筆者がある宗教運動について本を書いたり、論文や記事を出したりするたびに、その運動の「メンバー」であるとか、その運動と「つながりがある」などとみなされるのを、いつも滑稽だと感じている(私は70冊の本と数百本の論文や記事を書いてきた)。こういった行為を取る人々は、宗教への社会学的アプローチを根本的に理解していないことを露呈している点は、もっと重要だろう。宗教への社会学的アプローチは、定義として、研究対象とする宗教運動の善悪を評価せず、神学的な視点を排し、先入観から判断しないようにし、対象とする運動が持つ視点をできる限り理解しようとする。その意味では、筆者が各グループの「メンバー」であると非難されるのは、筆者が社会学的方法を正しく適用していることの証であるといえよう。
ピットマン氏の主張に、Patheosというオンライン・メディアでジャクソン・ウー(呉榮)という仮名で通る神学者が呼応した。その記事のある下りで、「Bitter Winterは、他の宗教と比べて、全能神教会により同情的である」と述べている点は興味をそそる。筆者は「同情的」という言葉を、全能神の神学を支持しているという意味では用いるのではなく、政府に対して全能神を虐待的に扱わないようにしてほしいとの思いからである。ウー教授は、恐らく、記事を投稿する際、この下りを推敲しなかったのだろう。中国政府にあらゆる宗教団体や市民に対しての「虐待的」な扱いをやめてほしいと願うことに眉をひそめる人はいないと確信しているが、ウー教授の記事は虐待に関する、誤りを認めるトーンは感じられない。

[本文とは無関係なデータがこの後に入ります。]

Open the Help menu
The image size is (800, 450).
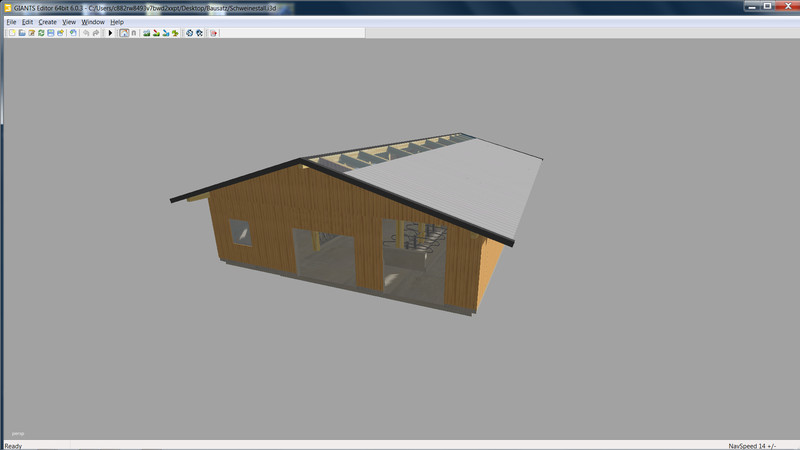pos(117,21)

編集サイドは、「全能神のことに対処するという公的な責務と、警察によるキリスト教の教会への対応をはき違えている」と非難を受けることもある。また、「たとえはき違えていなくても、全能神に対する警察の対応を示すとことで、政府が教会を迫害していると混同されてはならない」とも批判される。けれども編集サイドは、このような混乱を招きたいわけではない。筆者やBitter Winterに関係する人たちは、学術的な論文や読みやすい記事の形で、状況に明るくない人たちに(全能神教会を含む)邪教 リストに含まれているグループと邪教リストには入れられていない家庭教会に対する法的扱いの違いを、かなりの字数を費やして説明してきた。本誌ではこの区別を繰り返し取り上げており、枢要な点であることについてはウー教授と意見を同じくする。ただし、本誌が導く結論は、ウー教授とは一線を画すようだ。本誌はある神学や宗教に肩入れして擁護することには興味がなく、邪教としてリストに載せられたグループの法的状況が他のグループと異なり、より深刻な迫害を受けているため、(特に、中国国外にて庇護申請を行うとき)人道的により切迫した状況にあるという認識でいる。

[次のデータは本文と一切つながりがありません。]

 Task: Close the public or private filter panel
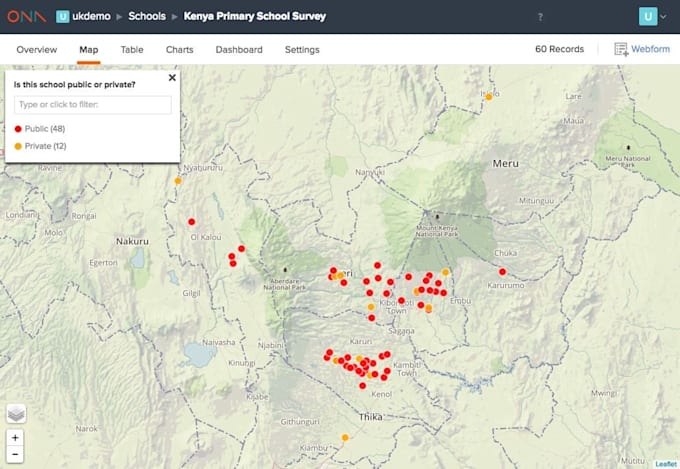[172, 77]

ピットマン氏と恐らくウー教授は、それでも、「カルト」や邪教が罪を犯しているので、好ましくないと異議を唱えるかもしれないが、これが紛れもない真実であるわけではないことを、本誌の誰もが知っている。ピットマン氏のようなキリスト教徒が「カルト」を好きになれない理由は、「カルト」の信者が自分たちの教会にやってきて信者を改宗させている点にある。筆者は常々、国際的な条約で保障された信教の自由には改宗の自由が含まれていることを、なぜキリスト教徒はそれほどまでに受け入れ難いのか、疑問に思ってきた。キリスト教も、何世紀もの間、他の宗教に対して「羊を盗む」行為を行ってきたにもかかわらずである。
犯罪に関しては、筆者は、宗教運動はいかなる形態であっても良心的なものであると考える純朴な研究者と一線を画すため、「犯罪的宗教運動」のカテゴリーを提唱したことがある。これは、中国反邪教協会 と香港で共催し、610弁公室 の上級役人が出席したセミナーで行った講演で、筆者が中国当局に説明しようとした点であり、後に論文の形で発表した。集団が「犯罪的宗教運動」であるかどうかは、事実関係を整理して結論を出す類の問題である。共著と単著、両方の論文の中で、全能神教会に対する非難、特に招遠市で2014年に起こった マクドナルド殺人事件 に関する非難が、誤りであることを筆者は暴いてみせた。それは、中国のプロパガンダによって偽ニュースとして広まったもので、提供された文書や中国当局自身が発行した文書をもとにしてその結論に至った。私は、全能神教会がキリスト教徒の牧師を誘拐したとも、労働者を拉致したとも信じていない。その理由については、これまで説明してきた通りである。
Bitter Winterは、(どのような神学に根ざしたものであろうと)中国のすべての信仰をもつ者(と一般人)の信教の自由と人権を擁護し、中国共産党とその手先たちによる迫害や拷問、偽ニュースキャンペーンに積極的に加担する人たちを暴き続ける所存であるため、ChinaSourceは、胸をなでおろしていい。信教の自由を本当に信じる人たちは、本誌の志を称賛に値する取組みとして敬意を表してくれると筆者は確信している。
今しがた、著者はピットマン氏から個人あての電子メールで返信を受けた。ピットマン氏の提起した重要な問題は世論を巻き込んで論争を巻き起こしたが、本誌はChinaSourceと対話を続けたいと考えている。ChinaSourceが困難な状況の下で活動していることは理解しており、その記事の質には敬意を抱いているからだ。